Yes — but rewrite the audience field carefully. 'CTOs at 50-200 person SaaS companies' will produce sharper copy than 'B2B decision makers'. The audience description is the single biggest input quality lever.
›Can I use it for landing-page copy?
Adapt by changing 'ad' to 'hero section', 'subheadline', and 'first-fold body'. The angle labels still apply. Landing pages let you use 2-3 angles in one piece (e.g., problem in headline, outcome in subhead, social proof above the fold).
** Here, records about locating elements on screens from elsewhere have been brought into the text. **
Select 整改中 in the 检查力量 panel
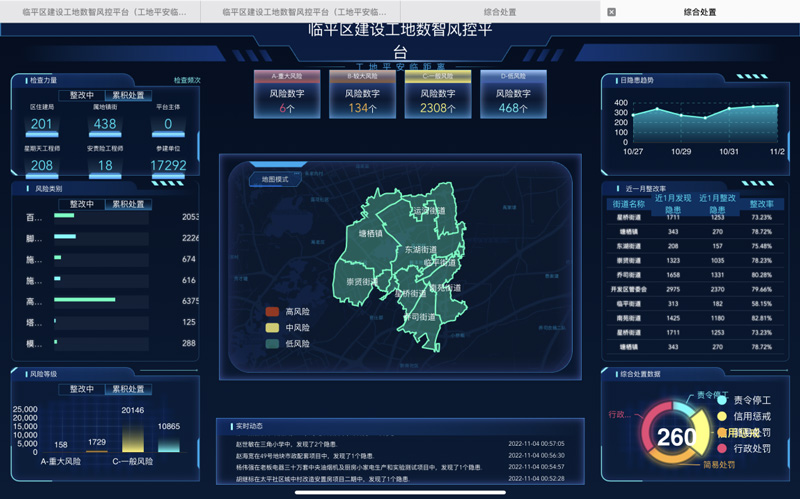pyautogui.click(x=82, y=96)
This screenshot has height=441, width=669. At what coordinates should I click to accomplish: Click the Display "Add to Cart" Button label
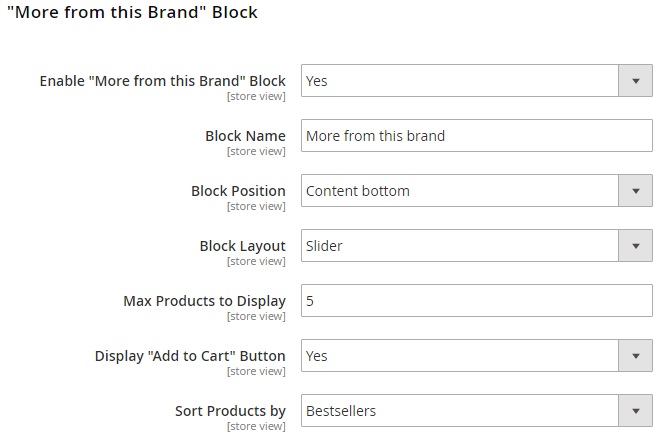point(190,356)
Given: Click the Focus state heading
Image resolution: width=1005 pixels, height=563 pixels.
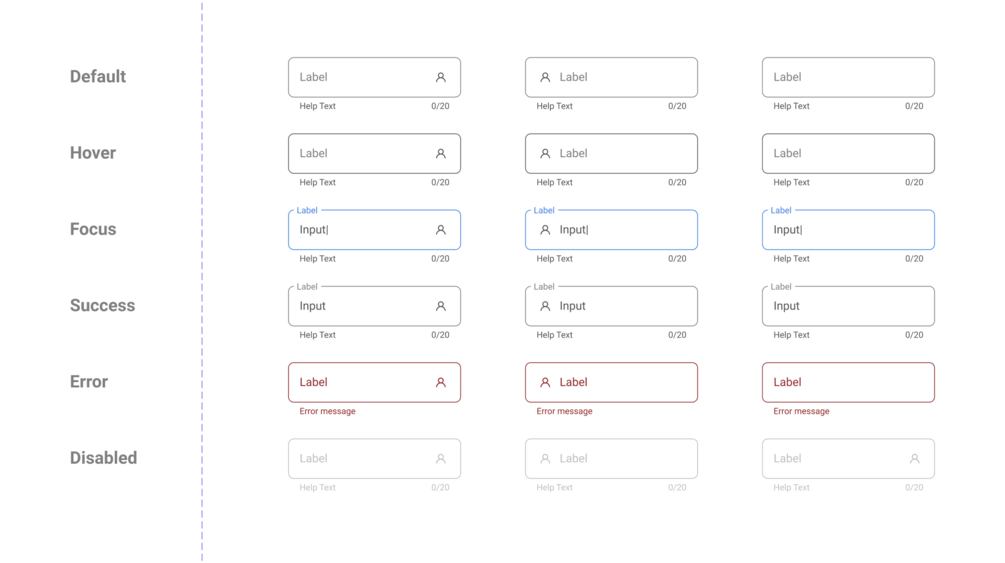Looking at the screenshot, I should click(x=93, y=229).
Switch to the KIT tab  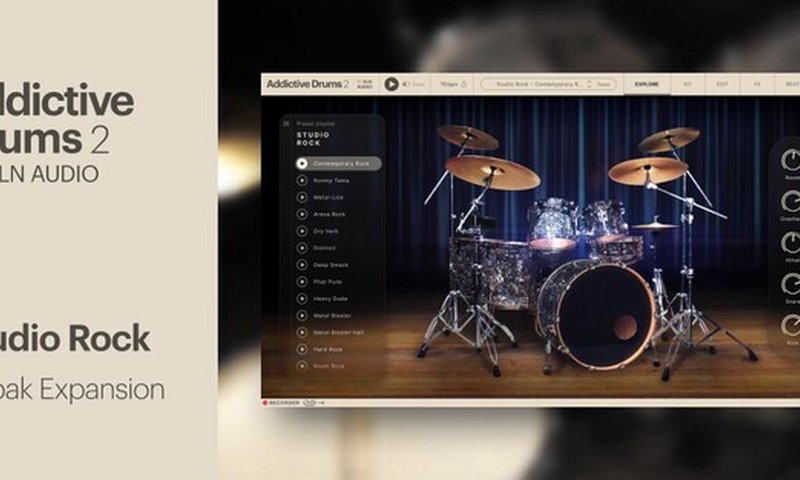(x=688, y=85)
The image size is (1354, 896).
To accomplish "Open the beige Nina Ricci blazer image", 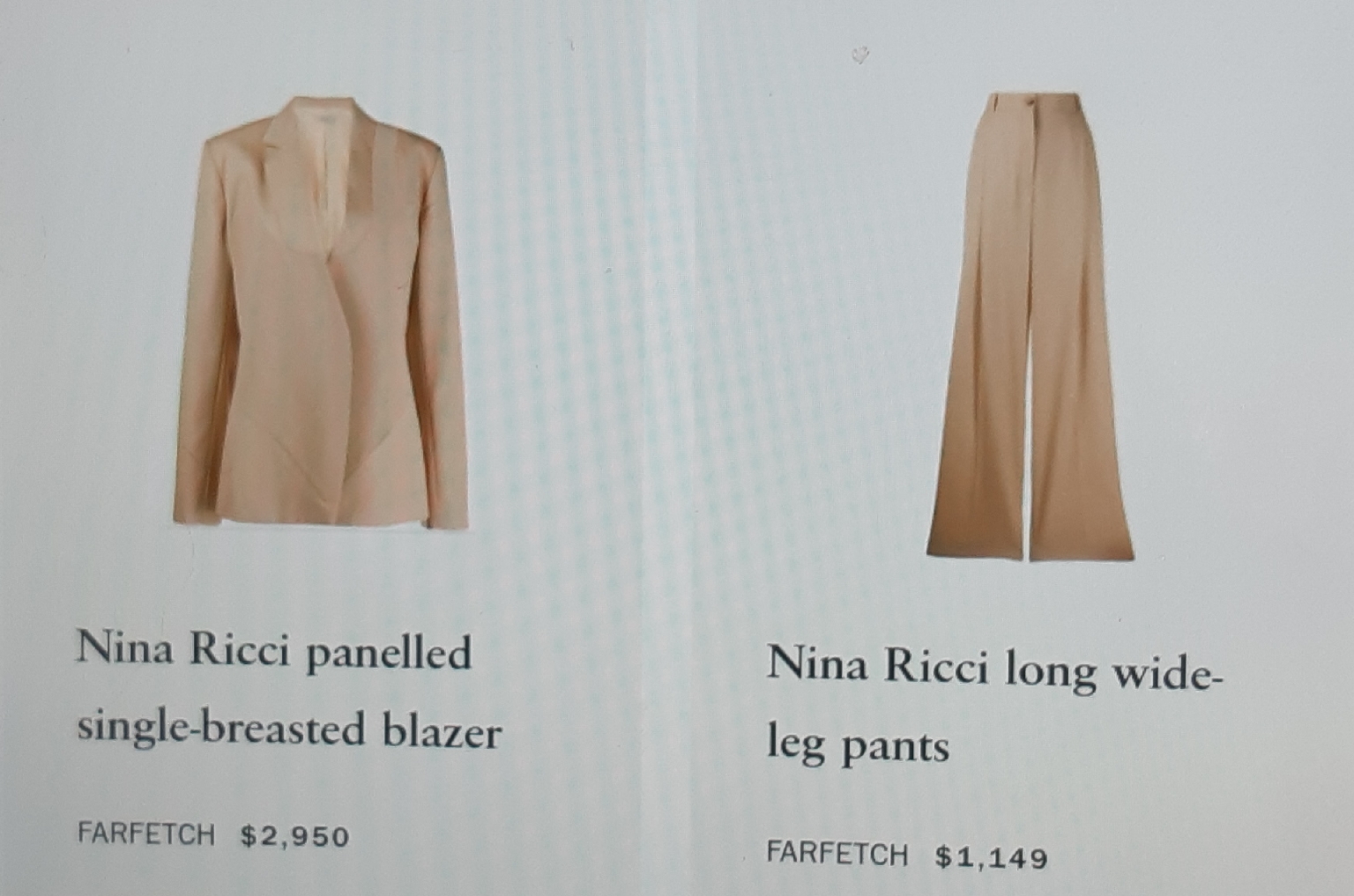I will (x=319, y=313).
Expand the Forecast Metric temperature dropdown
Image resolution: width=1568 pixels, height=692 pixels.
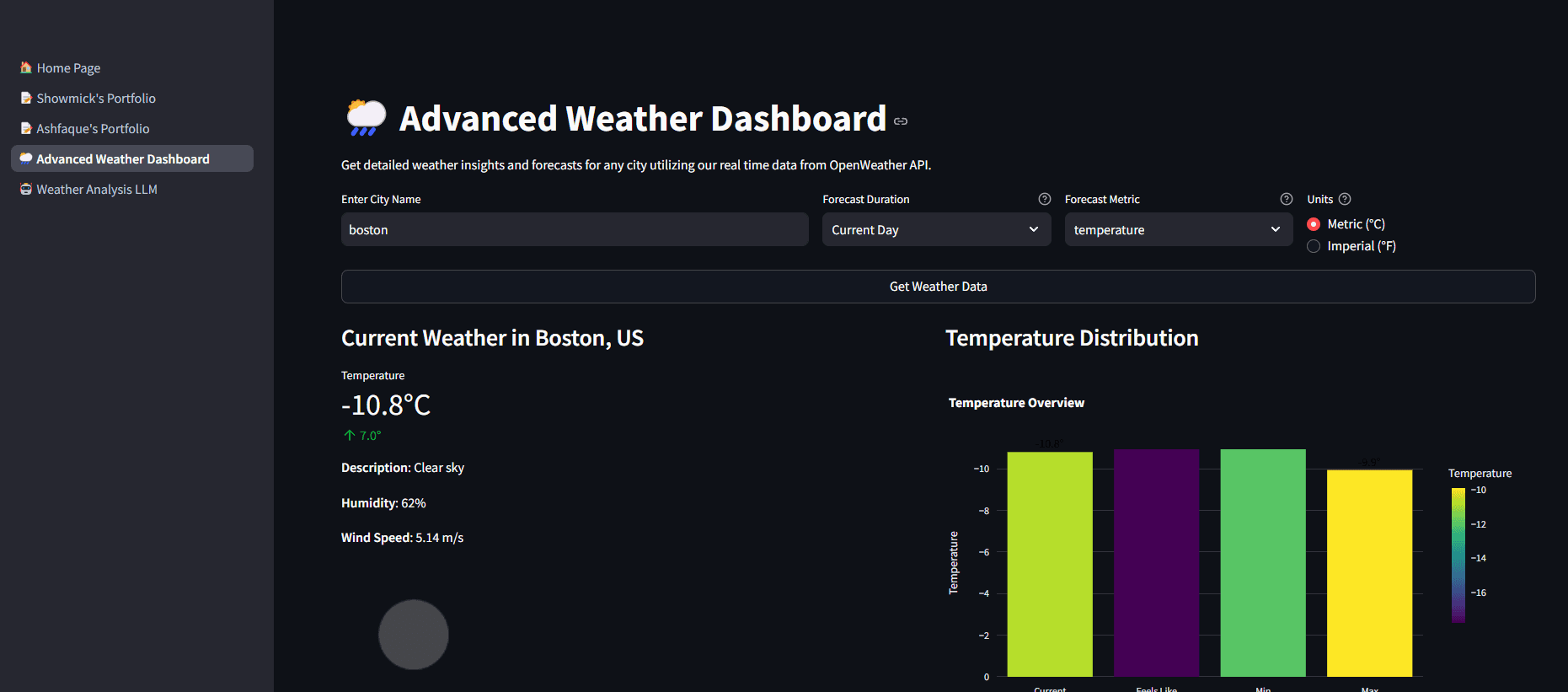(1179, 229)
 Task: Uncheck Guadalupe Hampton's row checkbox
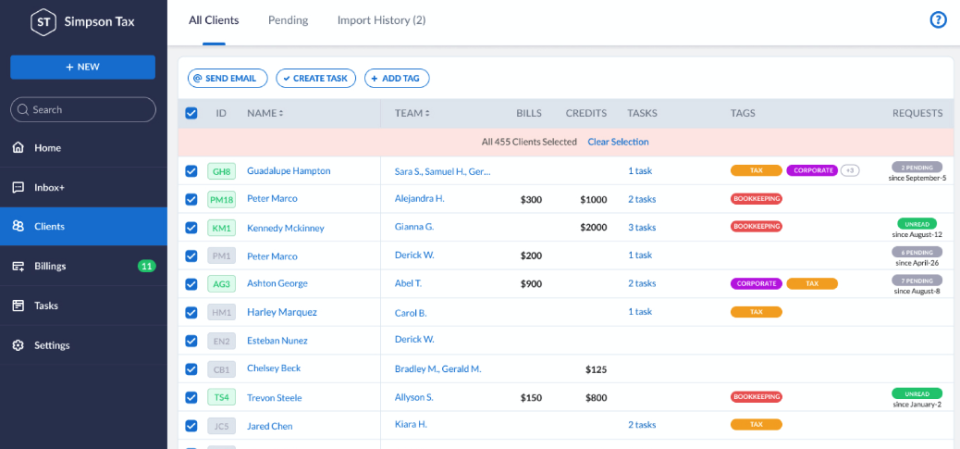tap(191, 171)
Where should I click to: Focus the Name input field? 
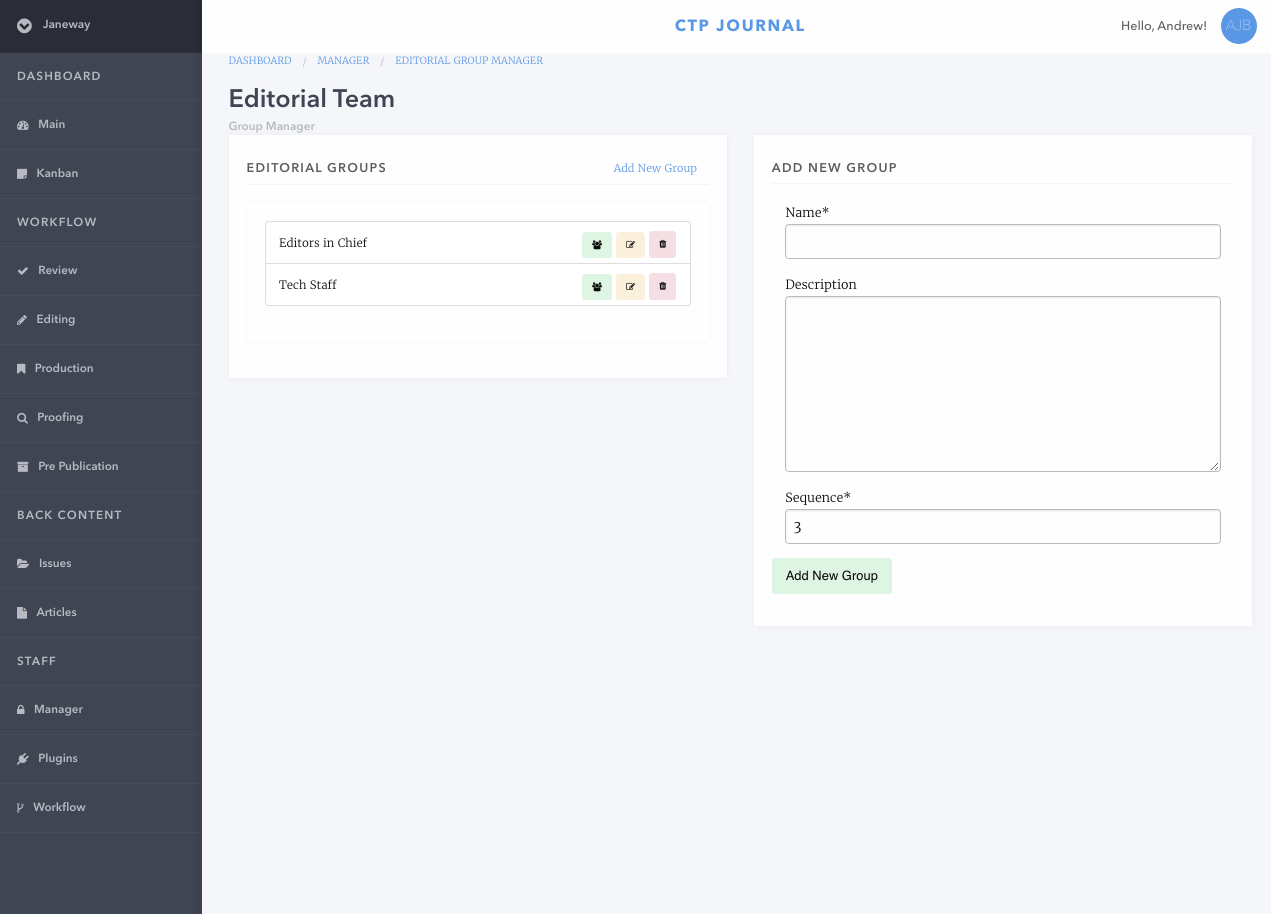tap(1002, 242)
›What about brand-voice consistency?
Add a 'Brand voice notes:' section above the offer. Example: 'Brand voice: plainspoken, no superlatives, sentences under 12 words on average'. The model will follow these closely.
›Is it OK if it suggests an angle that doesn't fit my offer?
Yes — that's signal. If the SCARCITY angle comes back as 'we don't have meaningful scarcity', you've learned that's not your strong angle. Don't force it.
›How do I take this output to A/B testing?
Pick 3 strongest angles (often PROBLEM, OUTCOME, and one of IDENTITY/SOCIAL_PROOF). Ship one variant per angle in one campaign with each angle in its own ad set. After 7-14 days you'll see angle effect, not headline noise.